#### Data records
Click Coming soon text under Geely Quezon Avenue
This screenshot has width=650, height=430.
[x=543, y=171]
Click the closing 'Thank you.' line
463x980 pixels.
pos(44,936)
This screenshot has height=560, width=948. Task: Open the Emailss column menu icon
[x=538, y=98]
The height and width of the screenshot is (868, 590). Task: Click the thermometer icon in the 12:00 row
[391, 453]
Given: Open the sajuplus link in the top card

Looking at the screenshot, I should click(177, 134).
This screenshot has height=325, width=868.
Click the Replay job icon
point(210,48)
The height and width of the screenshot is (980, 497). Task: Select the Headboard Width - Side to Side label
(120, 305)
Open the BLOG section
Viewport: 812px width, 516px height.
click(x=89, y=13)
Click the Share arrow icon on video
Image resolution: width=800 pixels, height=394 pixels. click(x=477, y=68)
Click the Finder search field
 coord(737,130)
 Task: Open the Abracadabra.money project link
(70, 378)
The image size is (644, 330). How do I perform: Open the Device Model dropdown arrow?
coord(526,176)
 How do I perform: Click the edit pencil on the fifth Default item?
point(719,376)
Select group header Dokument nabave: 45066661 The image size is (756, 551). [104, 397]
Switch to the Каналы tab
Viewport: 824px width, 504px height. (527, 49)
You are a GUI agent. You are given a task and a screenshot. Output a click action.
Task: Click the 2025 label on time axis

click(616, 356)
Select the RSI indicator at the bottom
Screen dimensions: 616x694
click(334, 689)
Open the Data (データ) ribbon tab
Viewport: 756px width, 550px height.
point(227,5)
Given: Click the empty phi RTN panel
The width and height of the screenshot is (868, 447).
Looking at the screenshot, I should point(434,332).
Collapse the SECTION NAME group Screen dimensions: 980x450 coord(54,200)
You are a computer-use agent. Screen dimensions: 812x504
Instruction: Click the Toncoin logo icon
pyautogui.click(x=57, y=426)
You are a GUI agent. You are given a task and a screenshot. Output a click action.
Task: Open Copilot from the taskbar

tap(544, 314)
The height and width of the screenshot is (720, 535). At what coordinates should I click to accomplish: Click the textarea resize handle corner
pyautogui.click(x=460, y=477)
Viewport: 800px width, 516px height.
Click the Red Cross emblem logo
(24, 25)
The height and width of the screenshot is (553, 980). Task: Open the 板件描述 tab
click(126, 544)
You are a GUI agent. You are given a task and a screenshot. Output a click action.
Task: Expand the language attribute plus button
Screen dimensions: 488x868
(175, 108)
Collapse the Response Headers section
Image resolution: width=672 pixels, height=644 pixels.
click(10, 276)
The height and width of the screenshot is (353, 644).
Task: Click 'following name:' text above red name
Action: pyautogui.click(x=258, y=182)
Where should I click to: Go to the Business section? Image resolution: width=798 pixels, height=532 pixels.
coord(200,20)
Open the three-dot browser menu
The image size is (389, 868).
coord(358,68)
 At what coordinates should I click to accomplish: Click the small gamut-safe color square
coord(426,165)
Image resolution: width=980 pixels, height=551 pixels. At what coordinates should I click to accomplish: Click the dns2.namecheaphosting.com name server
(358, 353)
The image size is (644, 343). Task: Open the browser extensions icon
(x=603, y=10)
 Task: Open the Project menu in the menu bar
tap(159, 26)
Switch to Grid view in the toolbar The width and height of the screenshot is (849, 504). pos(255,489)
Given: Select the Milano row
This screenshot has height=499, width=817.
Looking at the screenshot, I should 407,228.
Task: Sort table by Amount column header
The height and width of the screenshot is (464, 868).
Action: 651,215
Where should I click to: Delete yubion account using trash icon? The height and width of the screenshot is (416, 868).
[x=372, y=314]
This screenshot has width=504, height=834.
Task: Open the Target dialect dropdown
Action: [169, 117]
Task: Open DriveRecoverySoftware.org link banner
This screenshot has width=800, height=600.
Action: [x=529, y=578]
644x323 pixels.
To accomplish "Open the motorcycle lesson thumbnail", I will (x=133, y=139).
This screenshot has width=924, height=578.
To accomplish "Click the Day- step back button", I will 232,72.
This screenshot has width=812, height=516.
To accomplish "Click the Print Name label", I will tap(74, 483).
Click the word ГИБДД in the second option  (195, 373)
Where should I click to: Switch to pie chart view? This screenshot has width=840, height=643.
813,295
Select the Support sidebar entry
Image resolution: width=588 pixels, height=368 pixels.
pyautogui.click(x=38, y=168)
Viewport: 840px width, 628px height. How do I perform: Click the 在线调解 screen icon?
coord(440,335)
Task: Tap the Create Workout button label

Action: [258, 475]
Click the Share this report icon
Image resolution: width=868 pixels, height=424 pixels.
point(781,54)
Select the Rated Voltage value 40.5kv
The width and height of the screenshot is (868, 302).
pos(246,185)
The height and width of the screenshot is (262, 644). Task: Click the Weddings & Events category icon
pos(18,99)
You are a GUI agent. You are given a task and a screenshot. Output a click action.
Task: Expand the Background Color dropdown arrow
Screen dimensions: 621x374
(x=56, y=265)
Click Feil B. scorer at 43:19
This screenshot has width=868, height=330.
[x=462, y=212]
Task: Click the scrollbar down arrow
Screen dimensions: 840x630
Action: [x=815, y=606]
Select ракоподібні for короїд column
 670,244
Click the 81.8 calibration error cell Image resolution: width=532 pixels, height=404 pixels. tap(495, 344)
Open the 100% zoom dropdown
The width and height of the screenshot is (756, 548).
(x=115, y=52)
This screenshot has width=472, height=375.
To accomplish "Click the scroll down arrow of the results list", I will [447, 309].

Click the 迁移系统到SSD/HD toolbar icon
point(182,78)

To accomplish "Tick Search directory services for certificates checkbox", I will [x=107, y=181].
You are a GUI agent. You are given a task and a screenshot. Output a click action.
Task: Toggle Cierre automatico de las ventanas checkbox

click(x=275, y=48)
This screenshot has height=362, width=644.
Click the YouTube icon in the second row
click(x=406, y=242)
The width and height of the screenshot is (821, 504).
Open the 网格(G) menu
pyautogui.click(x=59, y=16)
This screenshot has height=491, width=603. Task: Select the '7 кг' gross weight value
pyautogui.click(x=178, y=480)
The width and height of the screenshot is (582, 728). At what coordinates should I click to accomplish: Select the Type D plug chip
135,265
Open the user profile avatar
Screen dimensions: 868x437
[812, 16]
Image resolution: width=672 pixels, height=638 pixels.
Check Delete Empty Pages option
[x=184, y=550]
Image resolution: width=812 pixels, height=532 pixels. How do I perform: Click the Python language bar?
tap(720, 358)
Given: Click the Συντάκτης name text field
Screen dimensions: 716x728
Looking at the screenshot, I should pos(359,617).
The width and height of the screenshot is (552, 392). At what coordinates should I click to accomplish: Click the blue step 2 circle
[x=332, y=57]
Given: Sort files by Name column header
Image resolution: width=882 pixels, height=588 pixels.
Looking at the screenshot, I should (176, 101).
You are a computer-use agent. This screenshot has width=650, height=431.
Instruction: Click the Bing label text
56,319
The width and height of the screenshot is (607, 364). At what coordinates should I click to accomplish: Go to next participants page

#### Task to carry out
Would you write out each entry precisely as it is given?

#### Response box
Click Coming soon text under Geely Quezon Avenue
This screenshot has width=650, height=430.
[x=543, y=171]
Click the closing 'Thank you.' line
463x980 pixels.
pos(44,936)
This screenshot has height=560, width=948. Task: Open the Emailss column menu icon
[x=538, y=98]
The height and width of the screenshot is (868, 590). Task: Click the thermometer icon in the 12:00 row
[391, 453]
Given: Open the sajuplus link in the top card

Looking at the screenshot, I should click(177, 134).
This screenshot has height=325, width=868.
Click the Replay job icon
point(210,48)
The height and width of the screenshot is (980, 497). Task: Select the Headboard Width - Side to Side label
(120, 305)
Open the BLOG section
Viewport: 812px width, 516px height.
click(x=89, y=13)
Click the Share arrow icon on video
Image resolution: width=800 pixels, height=394 pixels. click(x=477, y=68)
Click the Finder search field
 coord(737,130)
 Task: Open the Abracadabra.money project link
(70, 378)
The image size is (644, 330). How do I perform: Open the Device Model dropdown arrow?
coord(526,176)
 How do I perform: Click the edit pencil on the fifth Default item?
point(719,376)
Select group header Dokument nabave: 45066661 The image size is (756, 551). [104, 397]
Switch to the Каналы tab
Viewport: 824px width, 504px height. (527, 49)
You are a GUI agent. You are given a task and a screenshot. Output a click action.
Task: Click the 2025 label on time axis

click(616, 356)
Select the RSI indicator at the bottom
Screen dimensions: 616x694
click(334, 689)
Open the Data (データ) ribbon tab
Viewport: 756px width, 550px height.
point(227,5)
Given: Click the empty phi RTN panel
The width and height of the screenshot is (868, 447).
Looking at the screenshot, I should point(434,332).
Collapse the SECTION NAME group Screen dimensions: 980x450 coord(54,200)
You are a computer-use agent. Screen dimensions: 812x504
Instruction: Click the Toncoin logo icon
pyautogui.click(x=57, y=426)
You are a GUI agent. You are given a task and a screenshot. Output a click action.
Task: Open Copilot from the taskbar

tap(544, 314)
The height and width of the screenshot is (720, 535). At what coordinates should I click to accomplish: Click the textarea resize handle corner
pyautogui.click(x=460, y=477)
Viewport: 800px width, 516px height.
Click the Red Cross emblem logo
(24, 25)
The height and width of the screenshot is (553, 980). Task: Open the 板件描述 tab
click(126, 544)
You are a GUI agent. You are given a task and a screenshot. Output a click action.
Task: Expand the language attribute plus button
Screen dimensions: 488x868
(175, 108)
Collapse the Response Headers section
Image resolution: width=672 pixels, height=644 pixels.
click(10, 276)
The height and width of the screenshot is (353, 644).
Task: Click 'following name:' text above red name
Action: pyautogui.click(x=258, y=182)
Where should I click to: Go to the Business section? Image resolution: width=798 pixels, height=532 pixels.
coord(200,20)
Open the three-dot browser menu
The image size is (389, 868).
coord(358,68)
 At what coordinates should I click to accomplish: Click the small gamut-safe color square
coord(426,165)
Image resolution: width=980 pixels, height=551 pixels. At what coordinates should I click to accomplish: Click the dns2.namecheaphosting.com name server
(358, 353)
The image size is (644, 343). Task: Open the browser extensions icon
(x=603, y=10)
 Task: Open the Project menu in the menu bar
tap(159, 26)
Switch to Grid view in the toolbar The width and height of the screenshot is (849, 504). pos(255,489)
Given: Select the Milano row
This screenshot has height=499, width=817.
Looking at the screenshot, I should 407,228.
Task: Sort table by Amount column header
The height and width of the screenshot is (464, 868).
Action: 651,215
Where should I click to: Delete yubion account using trash icon? The height and width of the screenshot is (416, 868).
[x=372, y=314]
This screenshot has width=504, height=834.
Task: Open the Target dialect dropdown
Action: [169, 117]
Task: Open DriveRecoverySoftware.org link banner
This screenshot has width=800, height=600.
Action: [x=529, y=578]
644x323 pixels.
To accomplish "Open the motorcycle lesson thumbnail", I will (x=133, y=139).
This screenshot has width=924, height=578.
To accomplish "Click the Day- step back button", I will 232,72.
This screenshot has width=812, height=516.
To accomplish "Click the Print Name label", I will tap(74, 483).
Click the word ГИБДД in the second option  (195, 373)
Where should I click to: Switch to pie chart view? This screenshot has width=840, height=643.
813,295
Select the Support sidebar entry
Image resolution: width=588 pixels, height=368 pixels.
pyautogui.click(x=38, y=168)
Viewport: 840px width, 628px height. How do I perform: Click the 在线调解 screen icon?
coord(440,335)
Task: Tap the Create Workout button label

Action: [258, 475]
Click the Share this report icon
Image resolution: width=868 pixels, height=424 pixels.
point(781,54)
Select the Rated Voltage value 40.5kv
The width and height of the screenshot is (868, 302).
pos(246,185)
The height and width of the screenshot is (262, 644). Task: Click the Weddings & Events category icon
pos(18,99)
You are a GUI agent. You are given a task and a screenshot. Output a click action.
Task: Expand the Background Color dropdown arrow
Screen dimensions: 621x374
(x=56, y=265)
Click Feil B. scorer at 43:19
This screenshot has width=868, height=330.
[x=462, y=212]
Task: Click the scrollbar down arrow
Screen dimensions: 840x630
Action: [x=815, y=606]
Select ракоподібні for короїд column
 670,244
Click the 81.8 calibration error cell Image resolution: width=532 pixels, height=404 pixels. tap(495, 344)
Open the 100% zoom dropdown
The width and height of the screenshot is (756, 548).
(x=115, y=52)
This screenshot has width=472, height=375.
To accomplish "Click the scroll down arrow of the results list", I will [447, 309].

Click the 迁移系统到SSD/HD toolbar icon
point(182,78)

To accomplish "Tick Search directory services for certificates checkbox", I will [x=107, y=181].
You are a GUI agent. You are given a task and a screenshot. Output a click action.
Task: Toggle Cierre automatico de las ventanas checkbox

click(x=275, y=48)
This screenshot has height=362, width=644.
Click the YouTube icon in the second row
click(x=406, y=242)
The width and height of the screenshot is (821, 504).
Open the 网格(G) menu
pyautogui.click(x=59, y=16)
This screenshot has height=491, width=603. Task: Select the '7 кг' gross weight value
pyautogui.click(x=178, y=480)
The width and height of the screenshot is (582, 728). At what coordinates should I click to accomplish: Select the Type D plug chip
135,265
Open the user profile avatar
Screen dimensions: 868x437
[812, 16]
Image resolution: width=672 pixels, height=638 pixels.
Check Delete Empty Pages option
[x=184, y=550]
Image resolution: width=812 pixels, height=532 pixels. How do I perform: Click the Python language bar?
tap(720, 358)
Given: Click the Συντάκτης name text field
Screen dimensions: 716x728
Looking at the screenshot, I should pos(359,617).
The width and height of the screenshot is (552, 392). At what coordinates should I click to accomplish: Click the blue step 2 circle
[x=332, y=57]
Given: Sort files by Name column header
Image resolution: width=882 pixels, height=588 pixels.
Looking at the screenshot, I should (176, 101).
You are a computer-use agent. This screenshot has width=650, height=431.
Instruction: Click the Bing label text
56,319
The width and height of the screenshot is (607, 364). At what coordinates should I click to accomplish: Go to next participants page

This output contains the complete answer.